A tip -- Because OSA can be associated with AFIB (http://resources.hrsonline.org/pdf/patie...nea_R3.pdf) or other arrhythmias ... get a cardiogram done by a non-FAA doctor to check for heart arrhythmias that could compromise his new license. (https://www.faa.gov/about/office_org/hea.../amd/afib/)

Nope.  Don't do that.  Don't ever do anything more than is required.  You are required to report every visit to a medical professional for the last 3 years.  Seeing a cardiologist for a cardiogram must be reported, and then FAA is going to want to know why, and where is our copy of the results so we can look through it and maybe find a reason to take away your medical (ground you, possibly permanently)?

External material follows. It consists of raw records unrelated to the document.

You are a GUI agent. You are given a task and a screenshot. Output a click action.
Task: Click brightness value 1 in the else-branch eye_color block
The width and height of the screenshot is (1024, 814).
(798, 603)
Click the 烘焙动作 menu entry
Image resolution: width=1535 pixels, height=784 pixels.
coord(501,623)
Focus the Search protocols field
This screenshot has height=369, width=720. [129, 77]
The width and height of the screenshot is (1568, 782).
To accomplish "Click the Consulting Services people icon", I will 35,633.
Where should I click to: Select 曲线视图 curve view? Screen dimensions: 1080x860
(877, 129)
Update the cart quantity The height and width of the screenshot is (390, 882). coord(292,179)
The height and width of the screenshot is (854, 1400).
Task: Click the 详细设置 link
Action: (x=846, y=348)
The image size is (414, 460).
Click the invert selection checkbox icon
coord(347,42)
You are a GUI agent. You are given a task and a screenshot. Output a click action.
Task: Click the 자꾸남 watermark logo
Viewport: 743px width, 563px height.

For OSA the requirement is you provide a doctor's note saying you are compliant (backed up by the machine report), a doctor's note saying your treatment is effective (backed up by a statement that says, "No excessive daytime sleepiness"), and it's recommended, but not required, to add a statement that says "no right side heart abnormalities noted" or something to that effect.  This has to be done on an annual basis, but there are exceptions.

That link you included is only if you have a history of AFIB.  Your family doc will normally be listening for that during a routine physical anyway.  If he doesn't hear something funny, there's nothing to report, and if there's nothing to report then leave well enough alone.

One of the good things, I think, that FAA has done over the last 3-5 years has been to minimize the impact that an OSA diagnosis has on pilots.  In the past, way too many of us were reluctant to get a sleep study.  "If it isn't diagnosed, then I don't have it" mentality.  They've simplified the clearance process, and I think it's finally being more accepted by the individuals...it isn't perfect, but it's getting better.